PARIS: Engie a revu à la hausse ses perspectives pour l’année 2026 après un premier semestre au cours duquel l'énergéticien a été porté par l’accélération de l’électrification et l’acquisition du distributeur britannique d’électricité UK Power Networks.

"Partout où nous opérons, l'électrification s'accélère, les besoins en infrastructure, en flexibilité, en solution bas carbone continuent de croître", a déclaré Catherine MacGregor, la directrice générale lors d’une conférence téléphonique vendredi. "Et tous les métiers d'Engie sont au coeur de ces transformations".

"Qu'il s'agisse des renouvelables, des batteries, des réseaux électriques, des infrastructures locales ou encore des offres dédiées aux +data centers+, nous accélérons nos investissements dans les activités qui répondent justement aux évolutions structurelles du système énergétique", a-t-elle ajouté.

Sur les six premiers mois de l'année, le bénéfice net a progressé de 13,7% à 3,3 milliards d’euros. Le chiffre d’affaires en revanche a reculé de 3,6% à 36,7 milliards d’euros.

Le groupe a bénéficié de sa dynamique opérationnelle lors de ces six mois et estime que son plan de performance en cours a contribué pour 304 millions d’euros à l'amélioration des résultats.

Il a également été porté par l’activité gaz soutenue par des conditions de marché favorables.

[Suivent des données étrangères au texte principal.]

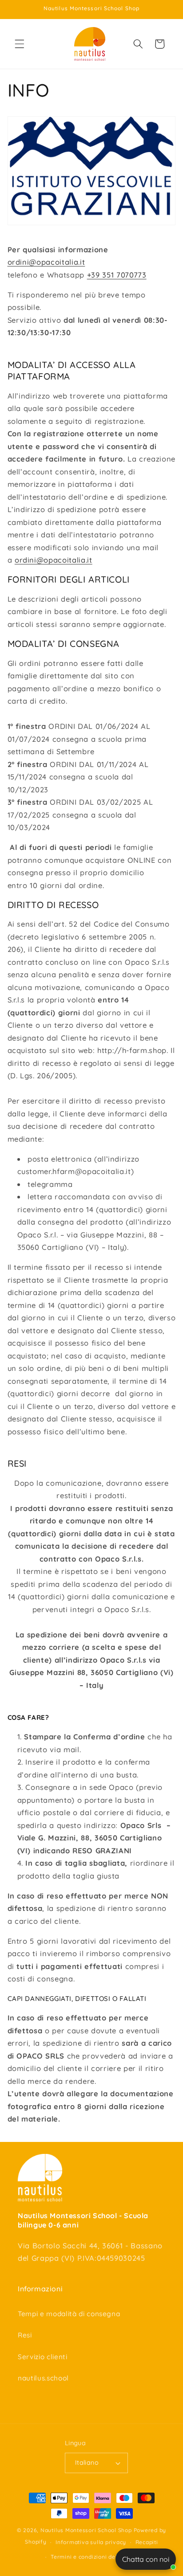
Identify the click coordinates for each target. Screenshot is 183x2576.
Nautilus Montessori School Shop (86, 2530)
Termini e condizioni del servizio (96, 2556)
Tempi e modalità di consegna (69, 2314)
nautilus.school (43, 2378)
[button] (19, 44)
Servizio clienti (43, 2357)
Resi (25, 2335)
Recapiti (146, 2542)
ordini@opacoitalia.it (46, 261)
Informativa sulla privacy (91, 2542)
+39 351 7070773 (117, 274)
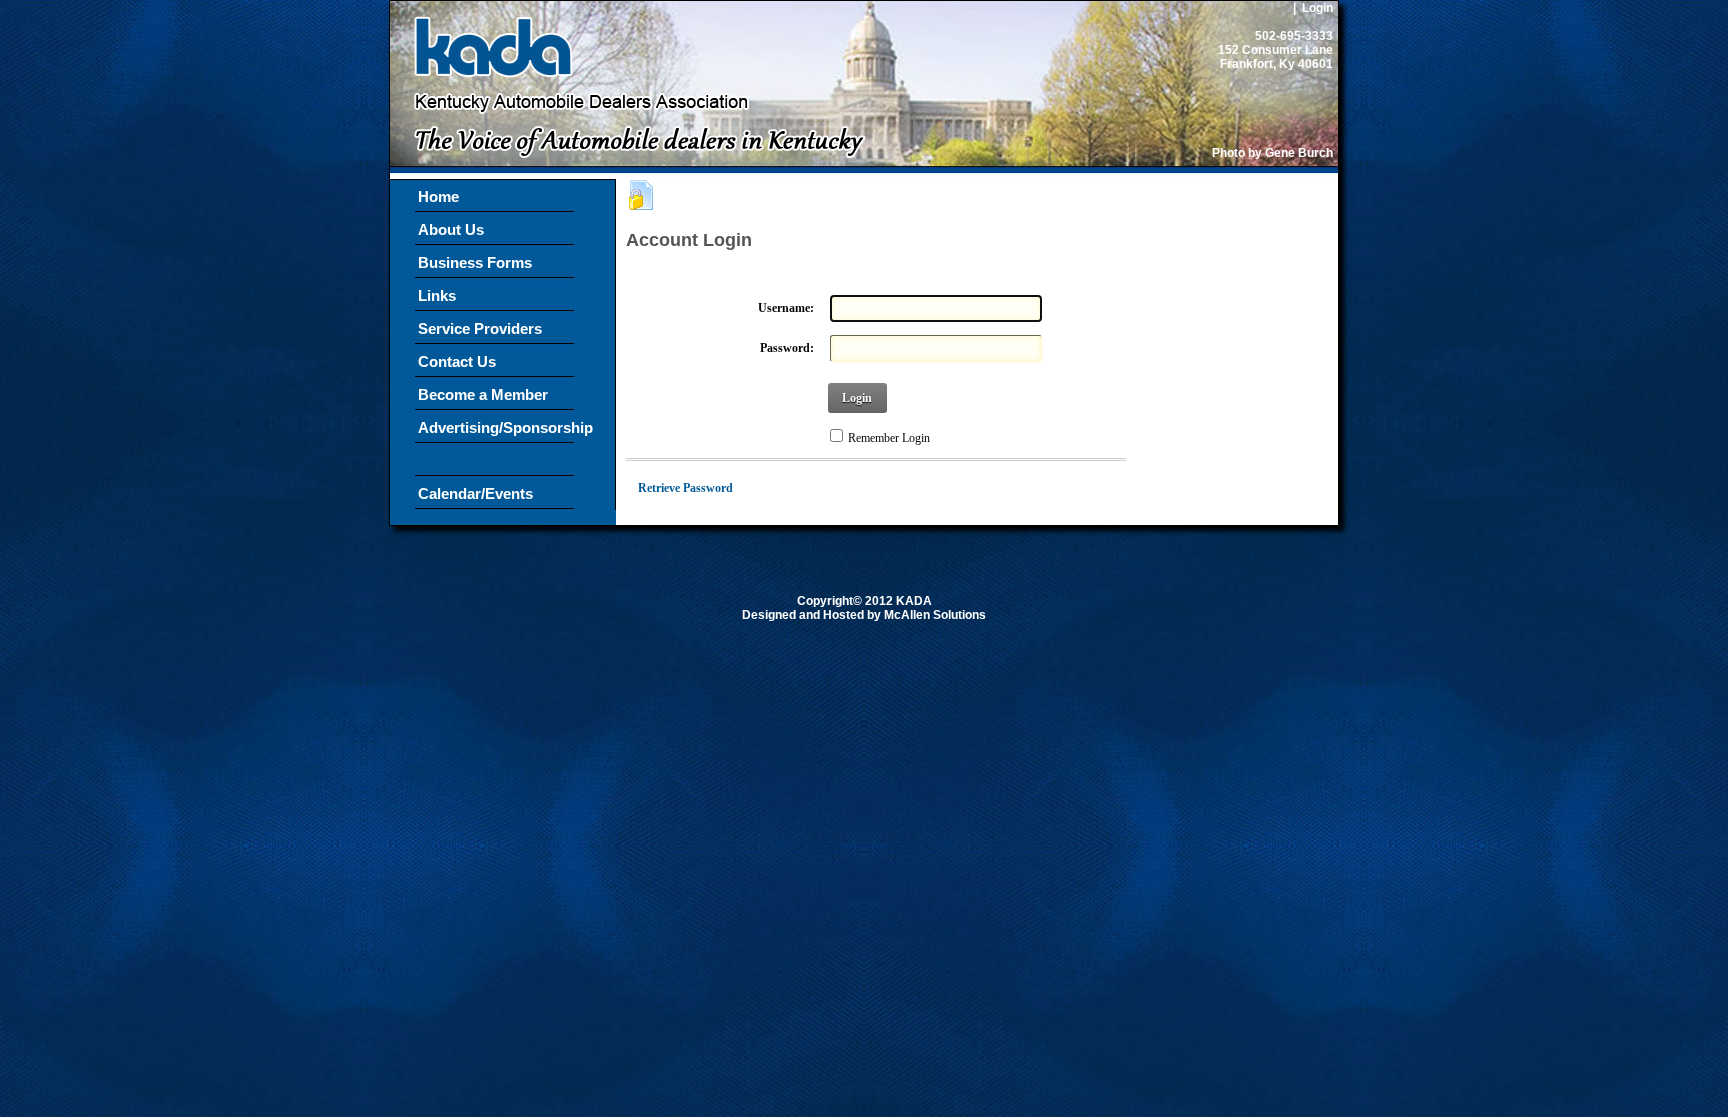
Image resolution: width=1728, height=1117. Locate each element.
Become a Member (489, 394)
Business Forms (475, 262)
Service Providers (480, 328)
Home (438, 196)
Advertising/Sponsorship (496, 444)
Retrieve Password (685, 488)
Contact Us (457, 361)
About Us (457, 229)
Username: (786, 308)
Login (1317, 8)
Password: (787, 348)
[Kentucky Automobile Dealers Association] (630, 171)
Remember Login (889, 438)
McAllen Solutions (935, 615)
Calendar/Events (475, 493)
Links (437, 295)
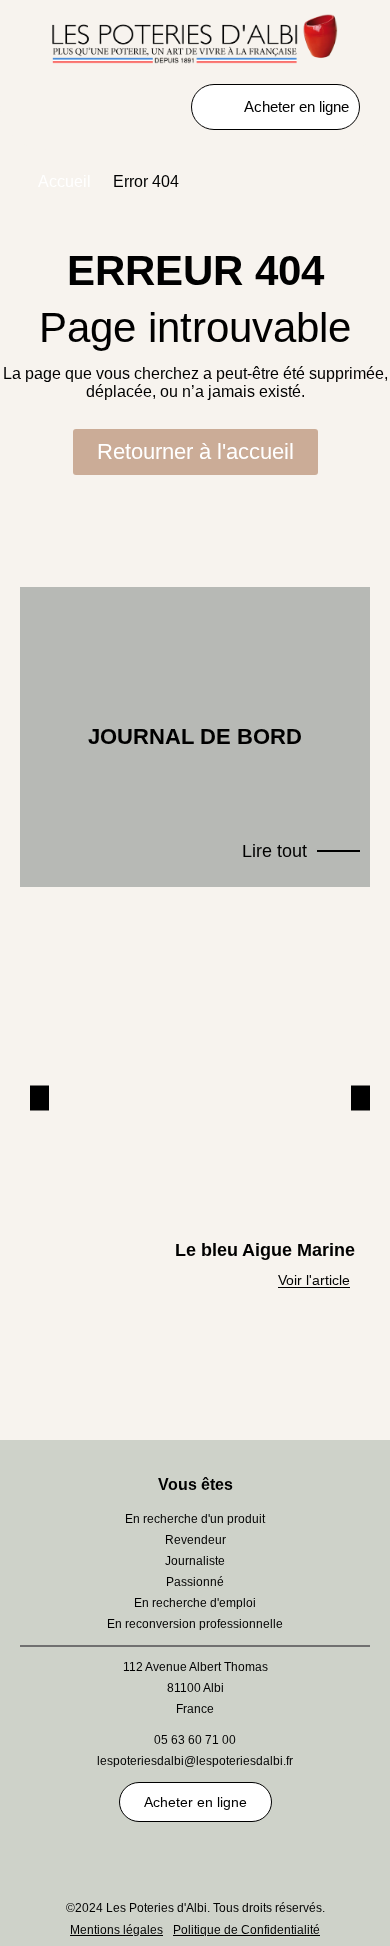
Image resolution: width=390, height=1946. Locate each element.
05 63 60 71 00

Côté perspectives, Engie a revu à la hausse son objectif de résultat net récurrent pour 2026 à un niveau compris entre 4,9 et 5,5 milliards d’euros (contre une fourchette de 4,6 à 5,2 milliards d’euros annoncée précédemment). Au premier semestre, cet indicateur qui exclut les activités exceptionnelles, s'est établi à 3 milliards d'euros.

L’Ebit (résultat opérationnel ajusté) hors nucléaire est quant à lui attendu dans une fourchette indicative de 9,2 à 10,2 milliards d’euros (contre 8,7 à 9,7 milliards d’euros auparavant).

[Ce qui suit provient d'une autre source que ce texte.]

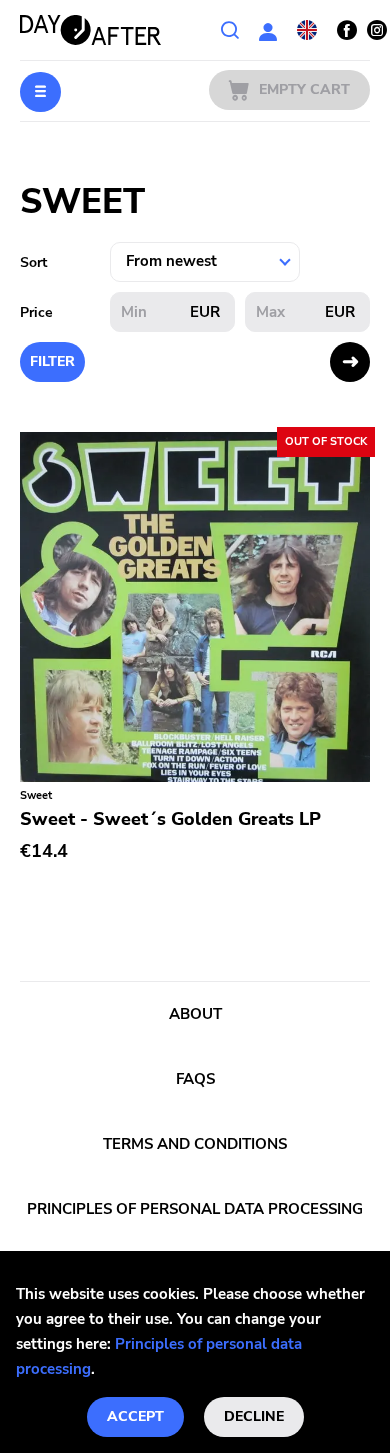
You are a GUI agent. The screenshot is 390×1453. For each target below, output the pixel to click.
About (195, 1014)
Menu (40, 92)
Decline (254, 1416)
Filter (52, 361)
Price (36, 312)
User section (268, 30)
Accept (135, 1416)
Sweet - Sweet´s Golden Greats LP (170, 819)
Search (230, 30)
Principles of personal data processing (195, 1209)
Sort (33, 262)
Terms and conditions (195, 1144)
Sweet (36, 795)
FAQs (195, 1079)
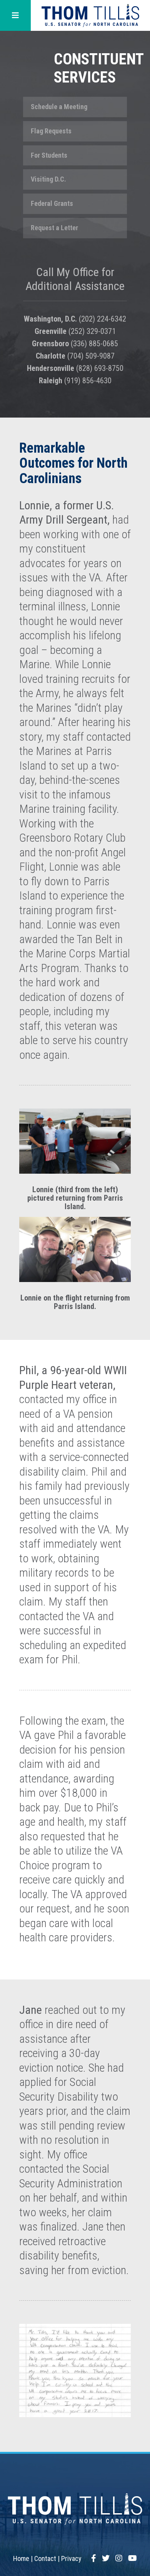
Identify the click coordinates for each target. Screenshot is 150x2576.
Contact (45, 2558)
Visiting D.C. (48, 179)
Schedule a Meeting (59, 107)
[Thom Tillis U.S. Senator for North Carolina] (90, 15)
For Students (49, 155)
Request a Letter (54, 228)
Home (21, 2558)
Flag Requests (51, 131)
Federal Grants (52, 203)
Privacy (71, 2558)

"Nos activités de génération et nos infrastructures gazières jouent un rôle déterminant dans la sécurité du système et la maîtrise de son coût", a souligné Catherine MacGregor.

"C'est bien la cohérence stratégique associée à la solidité de nos modèles intégrés et à notre capacité d'exécution qui nous permet d'aborder la suite de l'année avec confiance et de relever notre +guidance+", a-t-elle conclu.